-- PROBLEM --
Select from the records below every line that has the word "field" in it.

-- SUPPLIED INFORMATION --

---

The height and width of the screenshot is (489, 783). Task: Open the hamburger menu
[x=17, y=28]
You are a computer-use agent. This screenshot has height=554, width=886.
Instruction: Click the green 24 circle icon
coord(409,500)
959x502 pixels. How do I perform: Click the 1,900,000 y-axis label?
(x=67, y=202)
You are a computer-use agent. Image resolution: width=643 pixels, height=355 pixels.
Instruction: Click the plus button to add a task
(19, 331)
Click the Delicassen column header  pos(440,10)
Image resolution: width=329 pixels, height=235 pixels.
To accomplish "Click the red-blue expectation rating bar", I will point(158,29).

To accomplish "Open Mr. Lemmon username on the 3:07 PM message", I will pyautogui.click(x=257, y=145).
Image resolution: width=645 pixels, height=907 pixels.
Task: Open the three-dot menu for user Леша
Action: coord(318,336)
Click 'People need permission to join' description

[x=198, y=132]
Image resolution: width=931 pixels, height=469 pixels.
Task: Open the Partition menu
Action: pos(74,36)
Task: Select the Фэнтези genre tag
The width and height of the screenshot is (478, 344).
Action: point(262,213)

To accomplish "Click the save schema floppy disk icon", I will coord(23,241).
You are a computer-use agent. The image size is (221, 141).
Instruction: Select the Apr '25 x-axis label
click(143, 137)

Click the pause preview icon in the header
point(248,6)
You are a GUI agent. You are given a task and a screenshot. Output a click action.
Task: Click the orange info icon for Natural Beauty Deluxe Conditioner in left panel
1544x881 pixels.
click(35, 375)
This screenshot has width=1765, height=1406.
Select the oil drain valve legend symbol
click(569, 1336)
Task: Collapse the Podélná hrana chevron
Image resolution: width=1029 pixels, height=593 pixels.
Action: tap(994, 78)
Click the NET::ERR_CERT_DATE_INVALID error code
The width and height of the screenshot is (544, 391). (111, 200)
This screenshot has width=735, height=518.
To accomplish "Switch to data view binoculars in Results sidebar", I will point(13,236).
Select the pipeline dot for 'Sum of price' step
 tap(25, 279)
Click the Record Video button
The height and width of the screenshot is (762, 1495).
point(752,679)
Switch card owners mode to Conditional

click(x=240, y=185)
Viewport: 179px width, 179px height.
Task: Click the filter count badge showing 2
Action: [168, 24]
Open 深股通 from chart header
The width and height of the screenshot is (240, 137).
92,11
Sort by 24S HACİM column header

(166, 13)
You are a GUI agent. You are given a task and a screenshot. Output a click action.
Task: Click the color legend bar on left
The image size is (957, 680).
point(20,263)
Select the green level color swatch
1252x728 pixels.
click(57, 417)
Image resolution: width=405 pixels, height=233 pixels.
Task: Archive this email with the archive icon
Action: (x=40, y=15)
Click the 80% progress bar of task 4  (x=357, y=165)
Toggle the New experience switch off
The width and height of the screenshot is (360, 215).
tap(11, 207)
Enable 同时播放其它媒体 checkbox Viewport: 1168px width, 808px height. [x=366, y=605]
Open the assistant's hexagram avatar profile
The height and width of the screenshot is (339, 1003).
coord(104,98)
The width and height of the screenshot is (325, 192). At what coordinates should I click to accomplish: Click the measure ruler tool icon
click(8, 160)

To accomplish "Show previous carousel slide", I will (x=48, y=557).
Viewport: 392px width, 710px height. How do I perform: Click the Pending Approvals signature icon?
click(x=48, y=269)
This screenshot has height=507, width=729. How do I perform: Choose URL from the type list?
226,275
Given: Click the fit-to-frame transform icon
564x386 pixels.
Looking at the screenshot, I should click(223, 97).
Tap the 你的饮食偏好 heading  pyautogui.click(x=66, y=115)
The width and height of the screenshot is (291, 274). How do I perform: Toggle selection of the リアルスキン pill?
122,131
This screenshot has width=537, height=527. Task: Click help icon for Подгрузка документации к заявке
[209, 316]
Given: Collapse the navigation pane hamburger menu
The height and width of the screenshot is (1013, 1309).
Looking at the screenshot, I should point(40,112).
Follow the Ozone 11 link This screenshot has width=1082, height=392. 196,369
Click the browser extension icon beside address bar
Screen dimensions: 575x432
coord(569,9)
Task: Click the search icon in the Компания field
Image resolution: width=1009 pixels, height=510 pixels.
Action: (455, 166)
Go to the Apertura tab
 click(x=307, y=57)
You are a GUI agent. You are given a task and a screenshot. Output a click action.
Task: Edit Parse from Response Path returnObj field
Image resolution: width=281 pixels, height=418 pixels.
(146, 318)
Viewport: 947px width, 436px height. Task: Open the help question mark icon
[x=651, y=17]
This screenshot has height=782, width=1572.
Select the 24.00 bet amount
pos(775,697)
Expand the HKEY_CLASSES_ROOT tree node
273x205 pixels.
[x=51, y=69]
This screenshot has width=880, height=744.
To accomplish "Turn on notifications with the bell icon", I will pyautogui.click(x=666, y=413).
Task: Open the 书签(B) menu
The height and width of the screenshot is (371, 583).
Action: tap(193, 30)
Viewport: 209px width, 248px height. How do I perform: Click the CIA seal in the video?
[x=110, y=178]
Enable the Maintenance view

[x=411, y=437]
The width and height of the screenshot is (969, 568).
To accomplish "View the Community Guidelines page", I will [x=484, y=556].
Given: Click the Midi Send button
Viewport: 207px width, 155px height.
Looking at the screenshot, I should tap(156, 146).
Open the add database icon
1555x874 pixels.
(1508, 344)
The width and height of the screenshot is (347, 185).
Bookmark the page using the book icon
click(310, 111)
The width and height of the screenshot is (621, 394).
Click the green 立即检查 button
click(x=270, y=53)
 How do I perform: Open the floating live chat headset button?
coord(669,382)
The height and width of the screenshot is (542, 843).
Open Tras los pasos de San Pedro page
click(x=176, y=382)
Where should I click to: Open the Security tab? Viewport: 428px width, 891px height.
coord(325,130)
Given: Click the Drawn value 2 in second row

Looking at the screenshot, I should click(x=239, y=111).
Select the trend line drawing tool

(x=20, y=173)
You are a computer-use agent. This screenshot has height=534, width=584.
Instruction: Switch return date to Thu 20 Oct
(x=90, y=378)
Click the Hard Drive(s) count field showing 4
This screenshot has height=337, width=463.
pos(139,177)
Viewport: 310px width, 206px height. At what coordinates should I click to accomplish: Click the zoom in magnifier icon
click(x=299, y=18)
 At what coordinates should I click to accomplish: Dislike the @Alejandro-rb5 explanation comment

---

-- SOLUTION FOR THIS EXERCISE --
Task: Click the search icon in the Компания field
Task: Edit Parse from Response Path returnObj field
Click the Hard Drive(s) count field showing 4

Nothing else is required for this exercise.